Fig. 1 shows R1 values of IONPs assessed by MFIR using 6, 7, and 14 TI points and mono exponential based R1approx. mapping with only two TI points. The assessed R1s were largely preserved from 14 to 2 TI points. Thus, human brain R1 assessed using MFIR with 6 TI points was used as reference. The brain tissue R1 values were largely preserved from MFIR to R1approx. mapping, except for a discrepancy in ventricle region between two methods, Fig. 2. The high R1 at ventricle from R1approx. mapping is expected due to slow inversion recovery of CSF, meaning that it does not pass the null point at TI = 400 ms.

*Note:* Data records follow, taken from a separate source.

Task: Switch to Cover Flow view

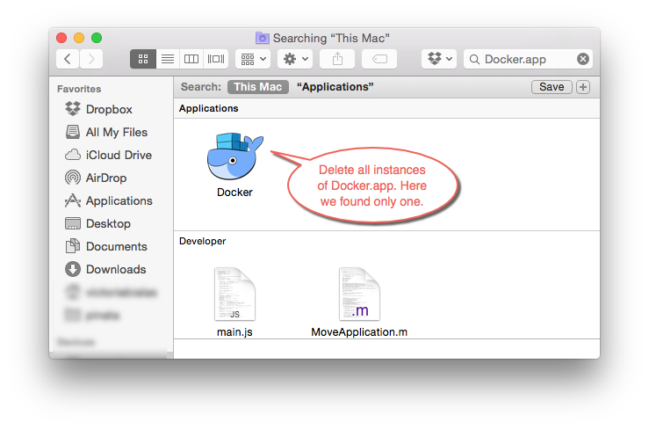Action: tap(216, 59)
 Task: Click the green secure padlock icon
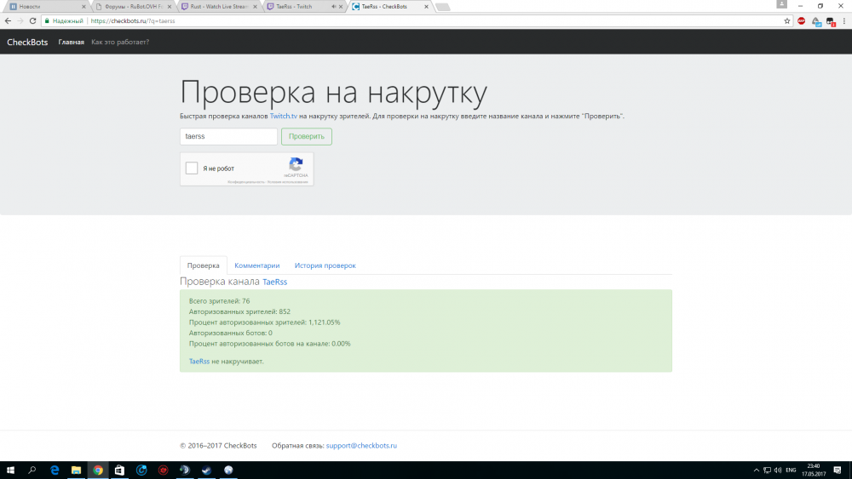click(47, 20)
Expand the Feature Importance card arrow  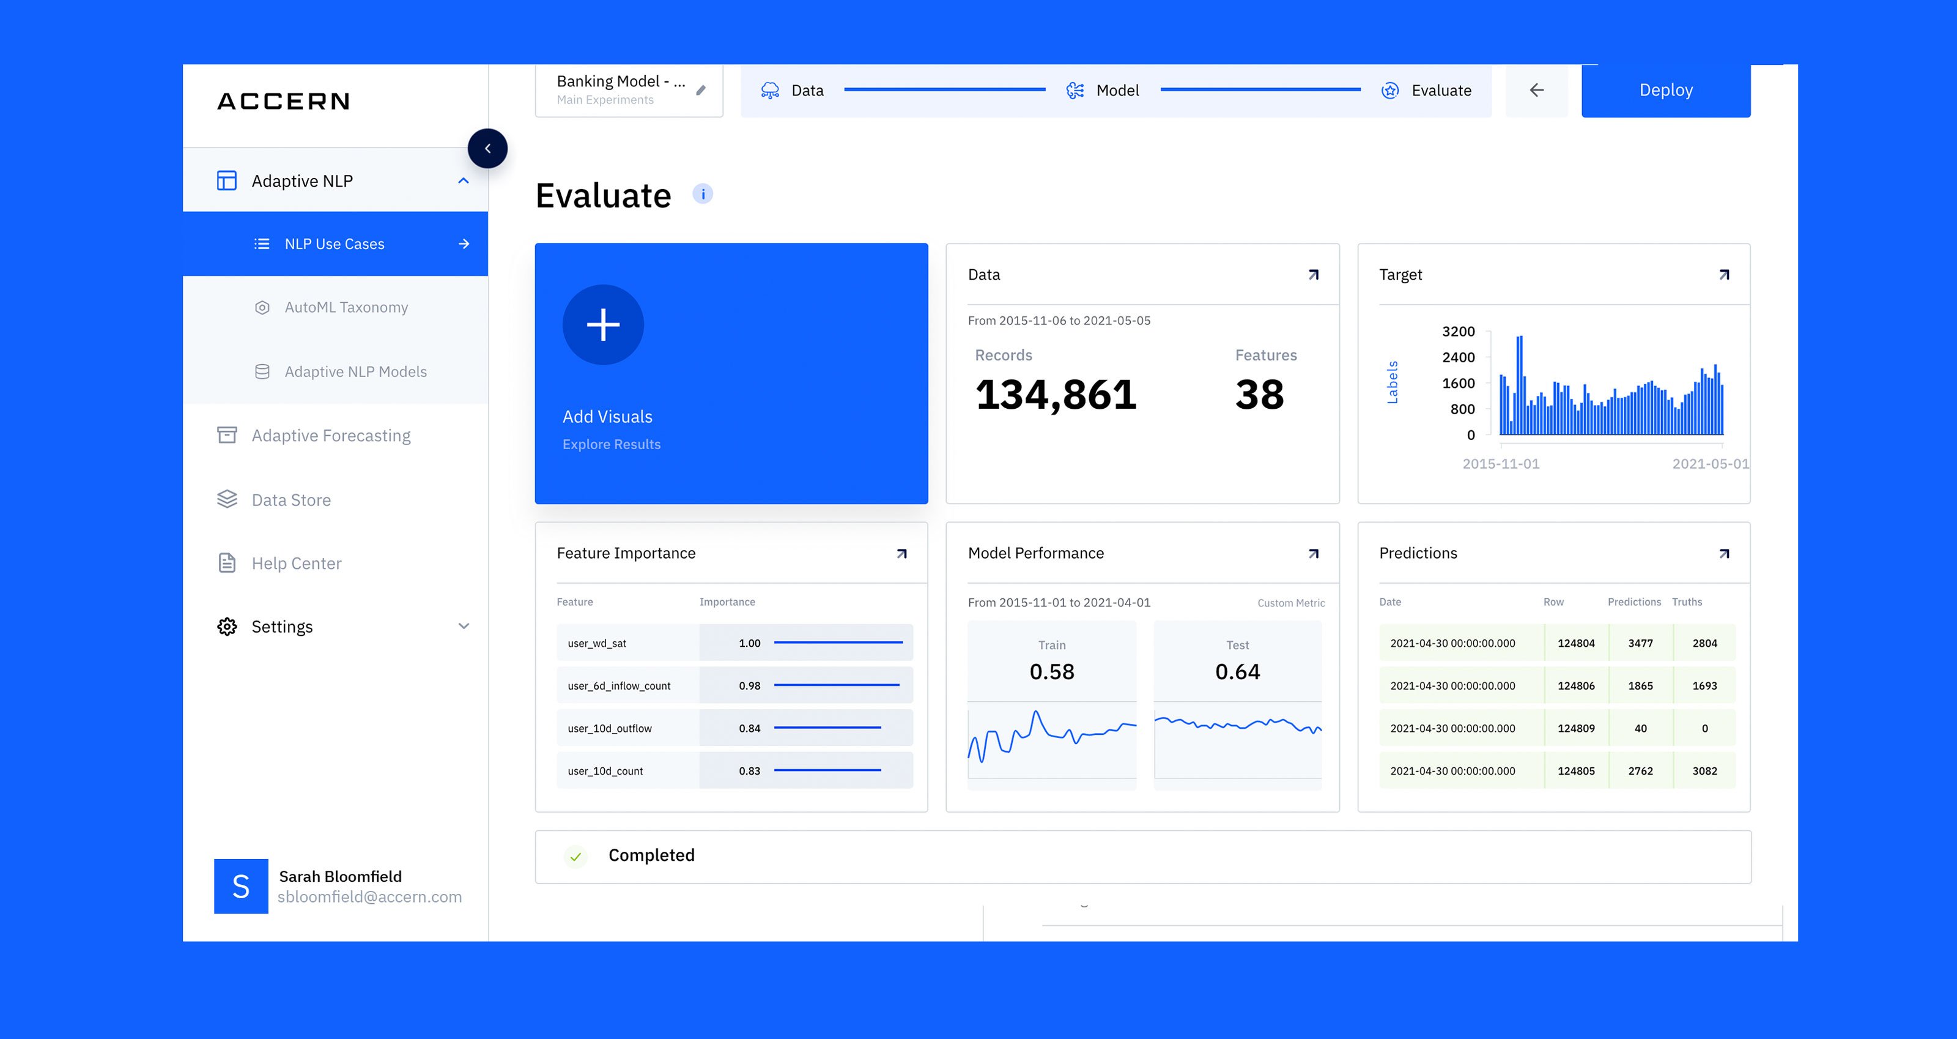(902, 554)
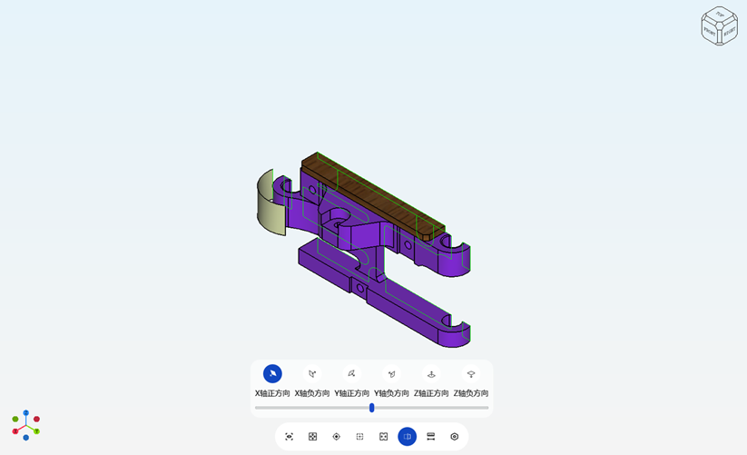Click the colored axis triad widget
This screenshot has width=747, height=455.
tap(26, 425)
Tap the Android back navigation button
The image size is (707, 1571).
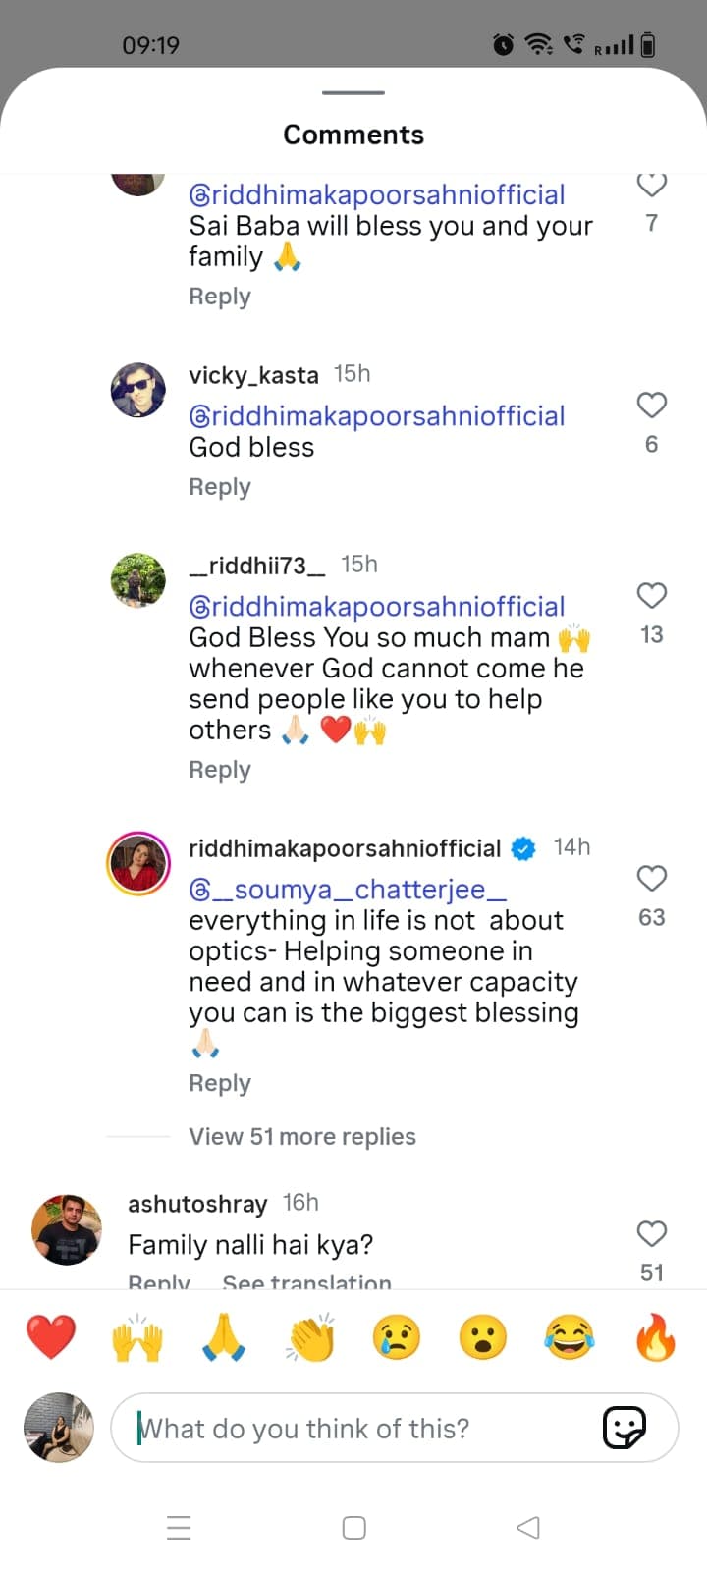click(x=528, y=1527)
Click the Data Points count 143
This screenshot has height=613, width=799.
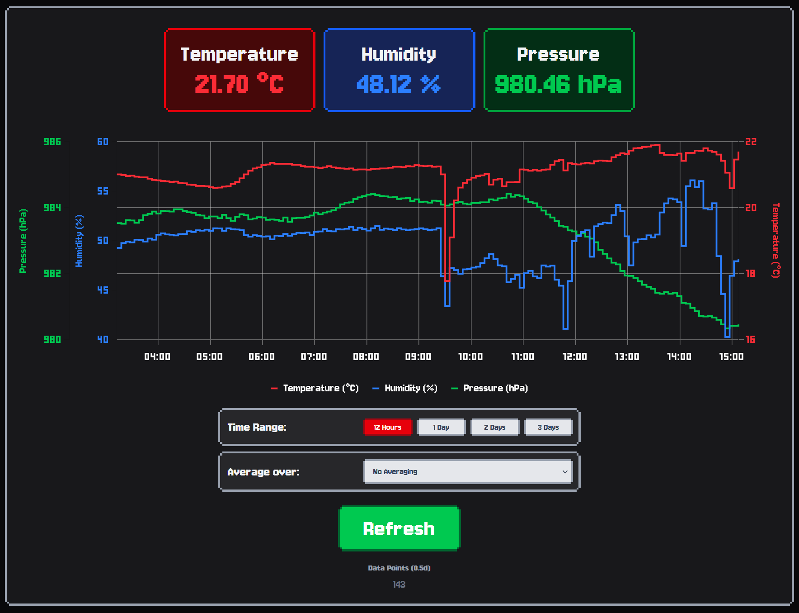399,584
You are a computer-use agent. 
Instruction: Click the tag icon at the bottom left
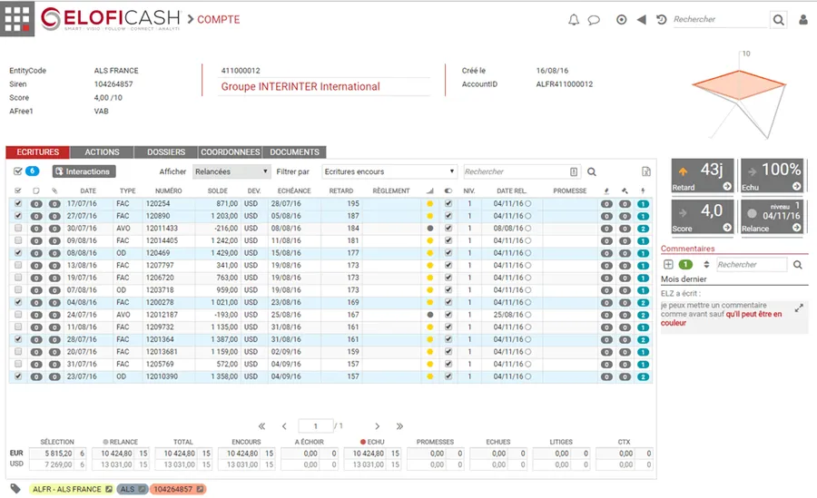(x=15, y=489)
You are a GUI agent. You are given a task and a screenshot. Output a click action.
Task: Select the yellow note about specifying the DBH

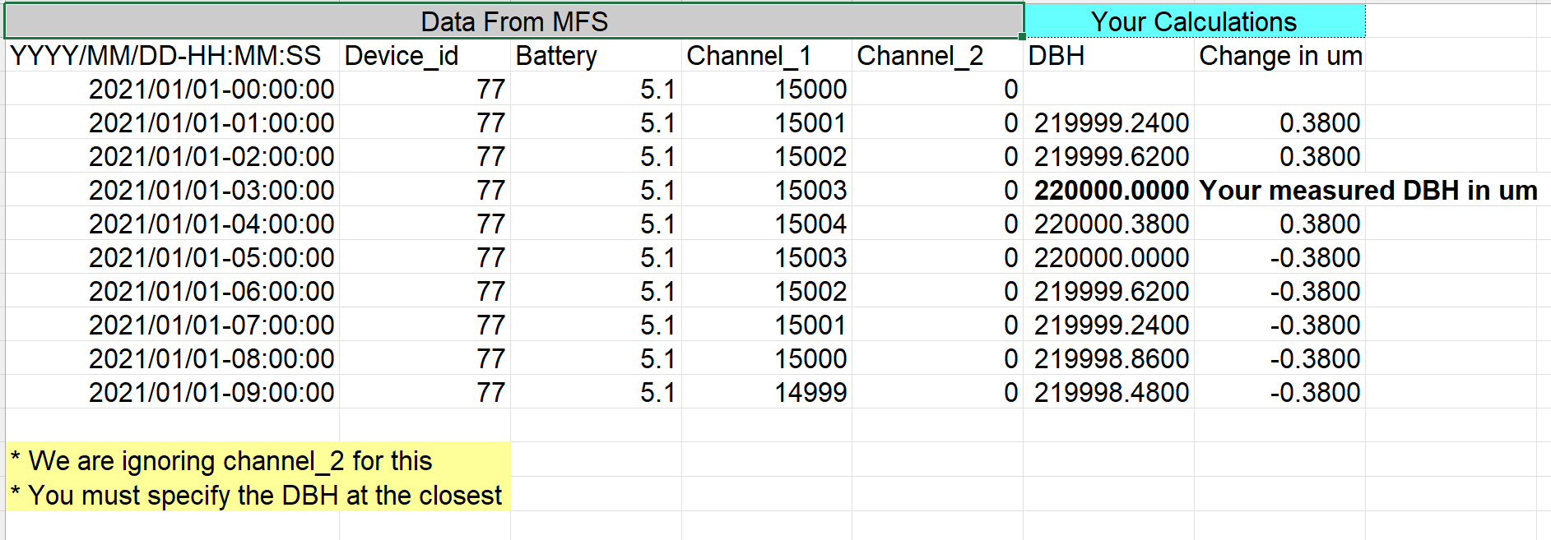pos(257,496)
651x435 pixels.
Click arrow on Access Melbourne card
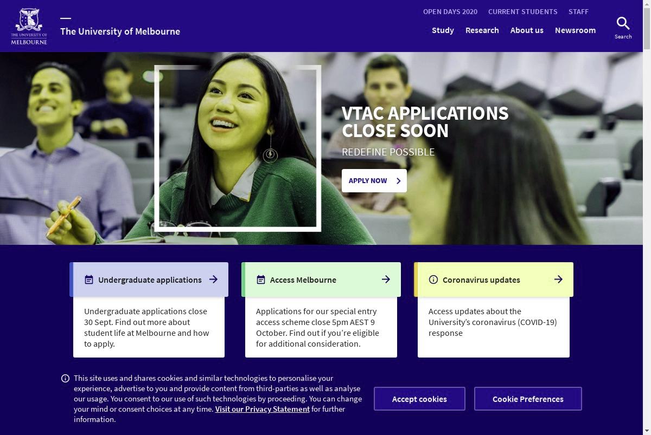coord(386,280)

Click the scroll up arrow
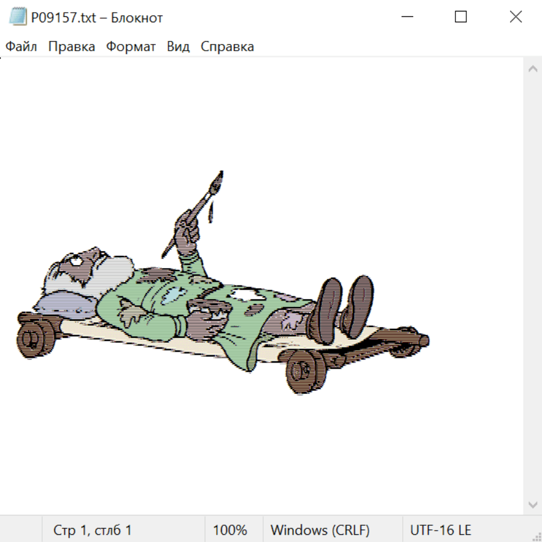(x=532, y=69)
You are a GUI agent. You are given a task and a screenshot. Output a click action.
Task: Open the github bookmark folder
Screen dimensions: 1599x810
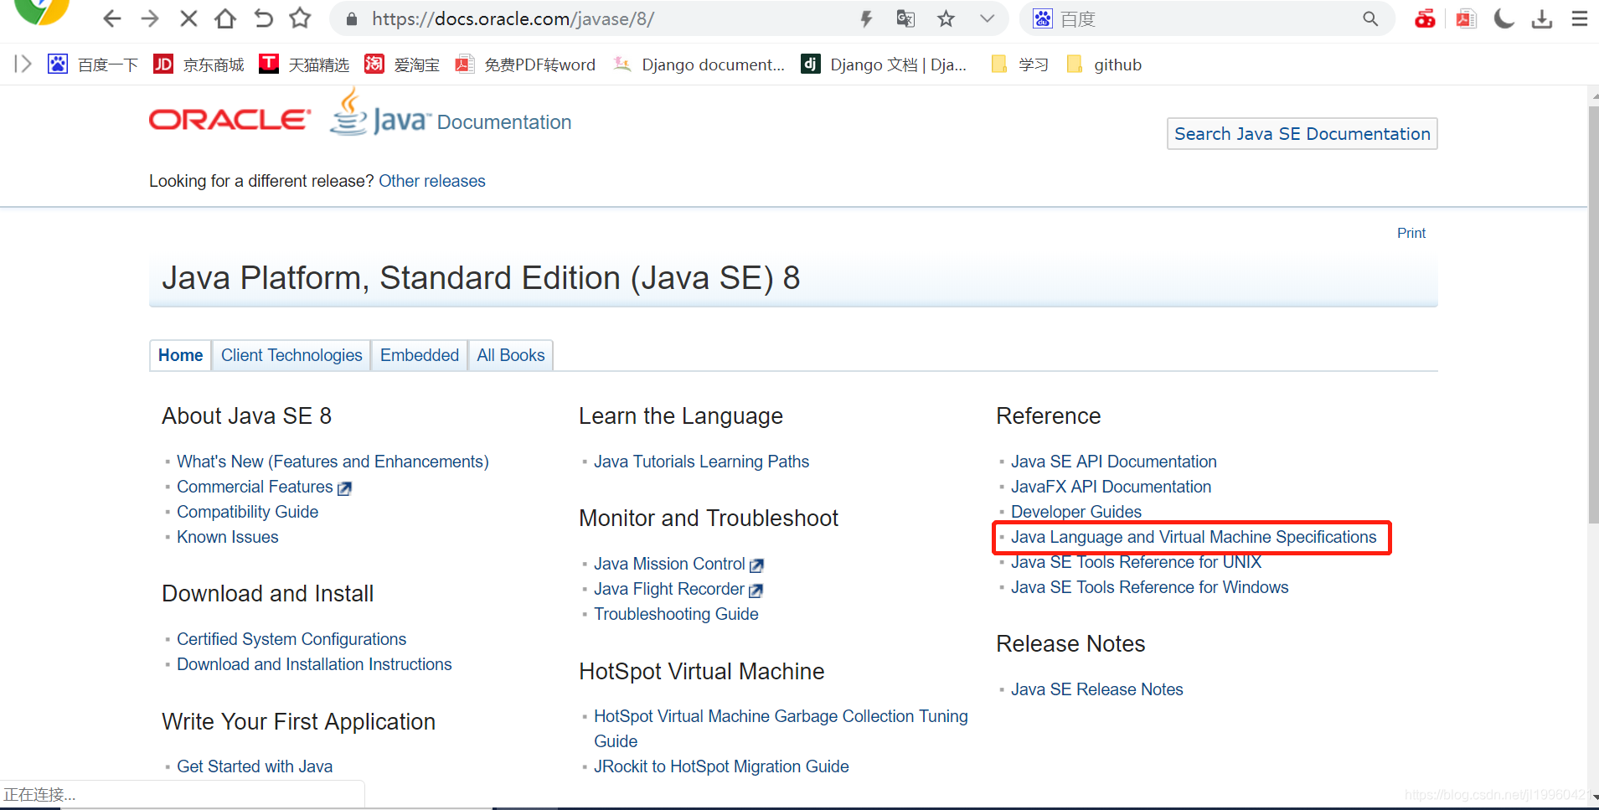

The reproducibility was assessed using TrTSNR map2. Considering the value of 20 in TrTSNR represents 95 % reproducibility, the reproducibility of R1approx. mapping is quite high for most parts of the brain. Figure 3 shows quantified R1 values of human brain. The R1 characteristic of brain tissue, fast in white matter and slow in gray matter, is similar for both approaches. The sensitivity of R1approx. mapping to the effects of an R1 contrast agent was assessed by digital simulation, Fig. 4. For both low and high contrast agent relaxivity, the subtraction approach reflects the contrast agent induced R1 enhancement better than a simple R1 map without baseline subtraction.

Discussion

These results describe a potential method to assess R1 of human brain at ultralow field. The simplified approximate R1approx. mapping successfully showed the longitudinal relaxation characteristics of human brain tissue, providing good segmentation between gray and white matter. The reproducibility of R1approx. mapping may have been limited by the large voxel size in this study compared to conventional clinical MR scanners, preventing precise image co-registration. Thus, improved spatial resolution, specifically in slice thickness, would enable even more highly reproducible R1 mapping.

Conclusion

Overall, the scan time required for R1approx. mapping (~29 min) is much more clinically feasible than full MFIR-based R1 mapping (~117 min). For longitudinal assessments (e.g., pre- vs. post-contrast), the reliability of R1 mapping is more important than the precise values of R1 obtained.

Acknowledgements

This research was funded by the Center for Neuroscience and Regenerative Medicine and the NINDS Intramural Research Program. The authors have no conflicts of interest to disclose. The views, information or content, and conclusions presented do not necessarily represent the official position or policy of, nor should any official endorsement be inferred on the part of, the Uniformed Services University, the Department of Defense, the U.S. Government or the Henry M. Jackson Foundation for the Advancement of Military Medicine, Inc.